Ce qui m'amène à dresser un tableau qui pourra sembler caricatural mais qui a le mérite je l'espère de proposer une alternative au mâle dominant en m'appuyant sur l'idée originelle de ce blog, à savoir le bonheur à travers des verbes. Ci-dessous un tableau construit autour de verbes cardinaux. 


Moi, mâle dominant
Moi, homme masculin juste
Moi, mâle dominant, je suis au-dessus des autres (femmes, enfants, femmelettes, pédés, pauvres, étrangers, animaux, …). “Etre ou ne pas être” n’est pas ma question. “Etre encore plus” est mon affirmation
Les statuts les plus prestigieux me sont réservés
Moi, homme masculin juste, je suis un être vivant, un être humain de sexe masculin. La seule chose qui me sépare d’une femme est d’ordre anatomique. Ce n’est pas rien, mais ça ne justifie en aucune façon que je sois supérieur ou au-dessus d’elle.
Ce qui me différencie des êtres autres qu’humains est le fruit de l’évolution et nous fait appartenir à la même famille
Moi, mâle dominant, je m’octroie le droit d’avoir plus que les autres
Moi, homme masculin juste, je veux tendre à une répartition plus juste des richesses et surtout que chacun puisse être en situation d’accéder au bonheur parce que ses besoins vitaux auront été assurés. Le verbe “être” est plus central pour moi que le verbe “avoir”
Moi, mâle dominant, je m’octroie le droit de dire et m’exprimer de telle façon que mes attentes et mes insatisfaction soient entendues et qu’elles trouvent une réponse qui me satisfassent
Moi, homme masculin juste, je m’octroie le droit de m’exprimer dans la bienveillance et tout autant le devoir d’écouter. Il est important que j’exprime dans une affirmation de moi bienveillante mes attentes, mes insatisfactions et tout autant mes satisfactions et ma gratitude.
Moi, mâle dominant, je m’octroie le droit de pouvoir faire ce que je veux, quand je veux, sans entrave, selon le principe “la fin justifie les moyens”, y compris par la force pour éliminer les entraves. La technologie fruit de l’intelligence humain en général est à mon service pour faire encore plus et plus vite
Moi, homme masculin juste, je m’octroie le droit à la liberté de faire selon le principe fondamental “la liberté des uns s’arrête là où commence celle des autres”. Je recherche le gagnant-gagnant et je réfléchis aux impacts de mes actes.
Science sans conscience n’est que ruine de l’âme. La technologie doit être au service de l’ensemble de la planète et des futurs générations.
Moi, mâle dominant, je m’octroie le droit de penser que je suis tout-puissant et que tout m’est dû à l’instant
Moi, homme masculin juste, je m’octroie la liberté de penser et je suis conscient que mes paroles et mes actes sont reliés directement à mes pensées. Je suis vigilant aussi à mes pensées négatives qui peuvent me conduire à mal me comporter.
Penser avant et après l’agir me permet d’être bienveillant et de grandir.

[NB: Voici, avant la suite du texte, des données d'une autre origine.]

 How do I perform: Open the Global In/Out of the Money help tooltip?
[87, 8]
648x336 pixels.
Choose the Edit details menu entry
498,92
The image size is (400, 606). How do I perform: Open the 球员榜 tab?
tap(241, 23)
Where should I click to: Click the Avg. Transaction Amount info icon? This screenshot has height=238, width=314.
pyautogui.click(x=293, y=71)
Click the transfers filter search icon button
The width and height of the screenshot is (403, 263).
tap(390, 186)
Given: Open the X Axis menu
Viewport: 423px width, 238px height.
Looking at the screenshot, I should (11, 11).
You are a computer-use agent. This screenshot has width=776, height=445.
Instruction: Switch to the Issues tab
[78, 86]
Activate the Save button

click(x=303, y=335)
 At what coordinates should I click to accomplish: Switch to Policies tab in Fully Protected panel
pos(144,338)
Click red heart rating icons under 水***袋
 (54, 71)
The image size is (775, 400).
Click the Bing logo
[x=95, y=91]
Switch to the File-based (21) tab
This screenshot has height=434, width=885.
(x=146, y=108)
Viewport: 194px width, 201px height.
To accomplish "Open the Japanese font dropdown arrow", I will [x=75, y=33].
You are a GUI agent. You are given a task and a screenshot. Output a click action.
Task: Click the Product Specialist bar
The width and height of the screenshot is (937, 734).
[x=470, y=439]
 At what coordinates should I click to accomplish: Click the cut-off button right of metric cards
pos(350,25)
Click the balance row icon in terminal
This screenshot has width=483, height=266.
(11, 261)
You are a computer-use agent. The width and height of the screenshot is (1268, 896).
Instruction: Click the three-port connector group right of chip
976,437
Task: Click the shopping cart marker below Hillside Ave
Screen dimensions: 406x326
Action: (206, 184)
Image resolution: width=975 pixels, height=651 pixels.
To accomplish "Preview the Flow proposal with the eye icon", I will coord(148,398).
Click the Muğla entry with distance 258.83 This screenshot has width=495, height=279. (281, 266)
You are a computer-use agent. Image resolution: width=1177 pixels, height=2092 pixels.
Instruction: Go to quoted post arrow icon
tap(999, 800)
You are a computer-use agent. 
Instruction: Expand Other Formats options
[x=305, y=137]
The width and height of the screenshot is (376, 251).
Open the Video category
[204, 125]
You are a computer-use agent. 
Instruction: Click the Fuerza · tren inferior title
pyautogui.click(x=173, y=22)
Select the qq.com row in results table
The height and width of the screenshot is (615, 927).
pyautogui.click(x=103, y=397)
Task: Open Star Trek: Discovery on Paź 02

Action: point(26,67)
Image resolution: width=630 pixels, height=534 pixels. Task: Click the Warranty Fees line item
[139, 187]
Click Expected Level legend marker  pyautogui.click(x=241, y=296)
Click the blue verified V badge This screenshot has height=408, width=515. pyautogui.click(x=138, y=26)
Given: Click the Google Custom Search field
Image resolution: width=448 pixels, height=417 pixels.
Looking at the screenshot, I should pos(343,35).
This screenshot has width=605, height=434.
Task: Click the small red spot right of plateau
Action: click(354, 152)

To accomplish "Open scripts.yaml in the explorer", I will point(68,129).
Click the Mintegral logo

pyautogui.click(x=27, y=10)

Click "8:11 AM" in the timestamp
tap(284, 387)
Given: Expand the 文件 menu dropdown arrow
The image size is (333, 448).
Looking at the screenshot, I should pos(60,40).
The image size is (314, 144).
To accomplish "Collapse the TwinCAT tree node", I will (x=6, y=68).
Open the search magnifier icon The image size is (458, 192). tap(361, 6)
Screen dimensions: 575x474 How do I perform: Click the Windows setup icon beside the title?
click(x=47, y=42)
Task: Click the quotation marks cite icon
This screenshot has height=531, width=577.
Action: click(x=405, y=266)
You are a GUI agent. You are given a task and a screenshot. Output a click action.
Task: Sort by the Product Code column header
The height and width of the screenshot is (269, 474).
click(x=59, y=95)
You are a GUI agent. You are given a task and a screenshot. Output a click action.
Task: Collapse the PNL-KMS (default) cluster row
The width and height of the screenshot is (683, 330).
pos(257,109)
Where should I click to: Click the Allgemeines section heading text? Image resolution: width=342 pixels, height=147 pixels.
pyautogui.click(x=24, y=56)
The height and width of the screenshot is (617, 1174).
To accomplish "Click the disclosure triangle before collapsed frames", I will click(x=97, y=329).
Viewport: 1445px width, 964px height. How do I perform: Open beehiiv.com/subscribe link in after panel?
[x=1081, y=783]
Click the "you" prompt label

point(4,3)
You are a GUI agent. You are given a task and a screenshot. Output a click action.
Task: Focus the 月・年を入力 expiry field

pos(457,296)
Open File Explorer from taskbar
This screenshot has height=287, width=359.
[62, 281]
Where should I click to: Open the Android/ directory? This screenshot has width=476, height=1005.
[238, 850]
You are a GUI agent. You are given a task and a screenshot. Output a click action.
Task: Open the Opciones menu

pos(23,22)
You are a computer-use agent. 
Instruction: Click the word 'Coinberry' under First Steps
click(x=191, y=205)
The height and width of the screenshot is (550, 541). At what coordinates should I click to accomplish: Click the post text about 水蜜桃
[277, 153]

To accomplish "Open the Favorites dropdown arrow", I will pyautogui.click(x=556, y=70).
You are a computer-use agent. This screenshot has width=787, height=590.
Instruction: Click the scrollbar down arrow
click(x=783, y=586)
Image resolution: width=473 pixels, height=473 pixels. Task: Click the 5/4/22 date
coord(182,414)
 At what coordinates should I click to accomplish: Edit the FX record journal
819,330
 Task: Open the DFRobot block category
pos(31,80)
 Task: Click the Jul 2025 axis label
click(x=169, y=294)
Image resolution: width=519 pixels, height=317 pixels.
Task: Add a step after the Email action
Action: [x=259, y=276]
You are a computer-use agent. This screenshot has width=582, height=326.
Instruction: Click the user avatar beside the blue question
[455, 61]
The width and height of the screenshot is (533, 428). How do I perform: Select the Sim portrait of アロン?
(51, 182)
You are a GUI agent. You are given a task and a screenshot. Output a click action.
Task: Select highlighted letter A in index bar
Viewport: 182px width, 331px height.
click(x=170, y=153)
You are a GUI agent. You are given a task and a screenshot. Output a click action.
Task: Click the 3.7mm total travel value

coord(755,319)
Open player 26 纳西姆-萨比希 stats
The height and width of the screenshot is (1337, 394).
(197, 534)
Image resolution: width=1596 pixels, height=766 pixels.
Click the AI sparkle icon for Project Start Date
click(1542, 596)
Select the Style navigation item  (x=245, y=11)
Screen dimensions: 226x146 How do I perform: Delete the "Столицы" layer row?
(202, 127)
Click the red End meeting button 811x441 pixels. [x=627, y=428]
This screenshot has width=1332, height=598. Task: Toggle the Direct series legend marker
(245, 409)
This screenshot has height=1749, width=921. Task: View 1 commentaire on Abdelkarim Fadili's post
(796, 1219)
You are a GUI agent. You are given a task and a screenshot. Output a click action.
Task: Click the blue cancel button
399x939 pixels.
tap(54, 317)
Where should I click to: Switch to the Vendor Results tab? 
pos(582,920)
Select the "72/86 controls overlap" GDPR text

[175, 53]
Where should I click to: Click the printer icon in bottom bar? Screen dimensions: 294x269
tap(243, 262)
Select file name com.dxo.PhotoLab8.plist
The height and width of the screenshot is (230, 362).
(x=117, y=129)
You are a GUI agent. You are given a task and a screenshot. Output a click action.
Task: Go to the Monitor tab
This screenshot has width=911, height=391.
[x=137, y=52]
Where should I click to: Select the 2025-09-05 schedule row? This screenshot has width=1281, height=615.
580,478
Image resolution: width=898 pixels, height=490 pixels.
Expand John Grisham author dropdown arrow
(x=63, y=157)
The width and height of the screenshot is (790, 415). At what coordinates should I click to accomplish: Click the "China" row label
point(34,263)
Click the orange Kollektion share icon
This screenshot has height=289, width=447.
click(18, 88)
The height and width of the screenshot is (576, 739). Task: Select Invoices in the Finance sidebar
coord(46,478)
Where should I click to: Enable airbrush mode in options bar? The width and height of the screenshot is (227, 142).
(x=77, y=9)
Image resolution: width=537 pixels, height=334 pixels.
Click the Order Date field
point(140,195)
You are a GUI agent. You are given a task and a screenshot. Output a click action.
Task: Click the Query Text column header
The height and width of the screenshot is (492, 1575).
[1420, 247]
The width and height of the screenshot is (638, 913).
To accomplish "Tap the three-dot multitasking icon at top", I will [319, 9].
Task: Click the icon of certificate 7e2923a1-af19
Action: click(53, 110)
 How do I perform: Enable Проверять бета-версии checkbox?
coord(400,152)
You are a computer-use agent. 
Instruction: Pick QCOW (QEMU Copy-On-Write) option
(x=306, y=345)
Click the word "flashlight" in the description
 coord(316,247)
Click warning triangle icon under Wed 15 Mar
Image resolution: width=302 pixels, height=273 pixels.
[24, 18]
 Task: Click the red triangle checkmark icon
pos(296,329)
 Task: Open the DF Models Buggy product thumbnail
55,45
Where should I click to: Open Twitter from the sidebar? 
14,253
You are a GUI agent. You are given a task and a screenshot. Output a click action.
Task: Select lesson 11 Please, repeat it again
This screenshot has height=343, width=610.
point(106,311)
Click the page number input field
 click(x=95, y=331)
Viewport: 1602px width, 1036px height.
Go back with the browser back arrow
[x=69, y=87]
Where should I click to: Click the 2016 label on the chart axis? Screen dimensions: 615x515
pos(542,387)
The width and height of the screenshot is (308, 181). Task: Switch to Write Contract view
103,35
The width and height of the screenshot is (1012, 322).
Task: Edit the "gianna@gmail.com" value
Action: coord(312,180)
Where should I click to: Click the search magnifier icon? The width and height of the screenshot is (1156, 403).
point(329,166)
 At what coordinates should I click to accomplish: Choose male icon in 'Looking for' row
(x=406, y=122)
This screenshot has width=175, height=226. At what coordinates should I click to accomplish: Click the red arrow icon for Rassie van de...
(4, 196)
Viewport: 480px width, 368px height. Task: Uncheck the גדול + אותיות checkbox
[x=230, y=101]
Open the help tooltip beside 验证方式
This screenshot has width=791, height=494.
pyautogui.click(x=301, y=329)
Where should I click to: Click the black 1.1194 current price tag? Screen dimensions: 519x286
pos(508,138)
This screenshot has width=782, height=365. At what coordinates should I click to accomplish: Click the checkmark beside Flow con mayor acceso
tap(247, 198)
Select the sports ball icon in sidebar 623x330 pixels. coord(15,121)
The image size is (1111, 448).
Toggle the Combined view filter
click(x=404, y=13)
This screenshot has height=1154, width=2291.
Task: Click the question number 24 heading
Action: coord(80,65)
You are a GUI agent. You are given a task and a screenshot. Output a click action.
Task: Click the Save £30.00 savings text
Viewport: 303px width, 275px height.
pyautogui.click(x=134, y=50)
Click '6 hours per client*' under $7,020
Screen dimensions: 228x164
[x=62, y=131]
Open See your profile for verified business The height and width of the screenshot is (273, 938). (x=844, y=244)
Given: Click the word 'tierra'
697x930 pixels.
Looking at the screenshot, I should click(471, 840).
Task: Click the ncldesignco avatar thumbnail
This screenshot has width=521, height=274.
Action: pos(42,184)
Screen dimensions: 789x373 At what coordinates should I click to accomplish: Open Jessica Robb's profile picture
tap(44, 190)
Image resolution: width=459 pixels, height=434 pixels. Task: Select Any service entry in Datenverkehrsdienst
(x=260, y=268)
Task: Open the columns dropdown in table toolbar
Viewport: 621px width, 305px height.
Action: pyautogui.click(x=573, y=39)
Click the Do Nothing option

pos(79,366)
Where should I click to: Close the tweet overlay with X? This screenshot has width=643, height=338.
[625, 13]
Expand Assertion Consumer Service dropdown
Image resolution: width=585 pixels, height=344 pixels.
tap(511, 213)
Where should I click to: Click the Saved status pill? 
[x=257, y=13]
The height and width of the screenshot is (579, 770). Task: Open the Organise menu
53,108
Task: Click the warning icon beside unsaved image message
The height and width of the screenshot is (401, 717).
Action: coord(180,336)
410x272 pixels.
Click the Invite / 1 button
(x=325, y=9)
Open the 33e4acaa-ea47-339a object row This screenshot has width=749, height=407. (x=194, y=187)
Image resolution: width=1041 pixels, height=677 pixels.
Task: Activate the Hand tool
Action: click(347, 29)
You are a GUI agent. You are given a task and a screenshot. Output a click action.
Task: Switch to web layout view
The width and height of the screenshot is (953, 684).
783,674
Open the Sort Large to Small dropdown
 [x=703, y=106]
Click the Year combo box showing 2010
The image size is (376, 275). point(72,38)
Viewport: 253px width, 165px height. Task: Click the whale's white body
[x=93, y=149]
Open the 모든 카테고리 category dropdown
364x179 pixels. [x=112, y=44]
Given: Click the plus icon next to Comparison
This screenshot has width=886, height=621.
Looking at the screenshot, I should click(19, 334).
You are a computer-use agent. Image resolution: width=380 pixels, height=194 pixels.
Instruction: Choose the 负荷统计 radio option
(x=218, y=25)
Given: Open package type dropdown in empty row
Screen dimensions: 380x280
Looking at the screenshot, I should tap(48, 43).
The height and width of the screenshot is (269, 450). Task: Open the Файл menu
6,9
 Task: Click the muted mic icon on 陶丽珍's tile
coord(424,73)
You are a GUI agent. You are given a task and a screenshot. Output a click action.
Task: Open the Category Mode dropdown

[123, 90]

Le cheminement vers l'homme juste n'est pas facile. Il est exigeant. Il nécessite de s'interroger sur les situations de vie du quotidien, notamment au sein de la cellule familiale et du couple. Il s'appuie sur la juste conscience, la confiance, la bienveillance, la reconnaissance et la coopération entre l'homme et la femme, le tout dans l'humilité (on avance pas par pas) et avec détermination et enthousiasme.

Ma conviction est qu'il faut amorcer ce cheminement au sein du couple et de la cellule familiale en interrogeant la répartition des décisions et des tâches et en remettant en cause tout ce qui est implicite et tout ce qui se justifierait par des arguments du type "c'est normal qu'une femme s'occupe de".

Il faut espérer que le Grenelle des violences conjugales permettra de s'attaquer collectivement de manière extrêmement déterminée à ce fléau insupportable et trop longtemps sous investi par notre société au même titre que pour la violence faite aux enfants. Concernant les enfants, le rapport annuel des droits de l'enfant 2019 fait 22 recommandations qui doivent ébranler le côté mâle dominant :


  • "... rappeler aux professionnels placés sous leur autorité que l’usage de la force ne peut être qu’une mesure de dernier recours" (recommandation 4)
  • La lutte contre le harcèlement scolaire (et notamment le cyberharcèlement) qui est souvent du fait de mâles dominants en culottes courtes (recommandation 5)
  • Donner les moyens à la plateforme 119 les moyens nécessaires pour qu'elle puisse répondre à l'intégralité des appels ; selon la directrice de la plateforme Madame Blain, actuellement, 90% des appels sont pris mais quand l'appel est pris, dans 60% des cas, il est demandé à l'appelant de rappeler car aucun écoutant n'est disponible. Une culture du juste signalement est à développer ; un signalement qui doit être écouté et pris en compte pour que cette culture soit efficace. Le mâle dominant violent se nourrissant de l'impunité, il faut transformer notre société pour qu'il sache que ses comportements seront systématiquement repérés et punis. (recommandation 9)
  • "Chaque enfant doit pouvoir s’exprimer sur toute question intéressant son environnement quotidien, participer à son évaluation et réfléchir à son amélioration" (recommandation 13)
  • Action de lutte contre les stéréotypes (recommandation 16)
Par ailleurs, j'appelle de mes vœux que les prochaines élections municipales puissent mettre en centralité le sujet de la remise en cause du patriarcat face à l'urgence des enjeux écologiques, sociaux et démocratiques.

lundi 4 novembre 2019

Tout de trop


Sur le fronton du Temple de Delphes étaient gravés deux principes que je mentionne périodiquement dans mes articles et qui devraient guider l'humanité :

"Connais-toi toi-même" et "Rien de trop".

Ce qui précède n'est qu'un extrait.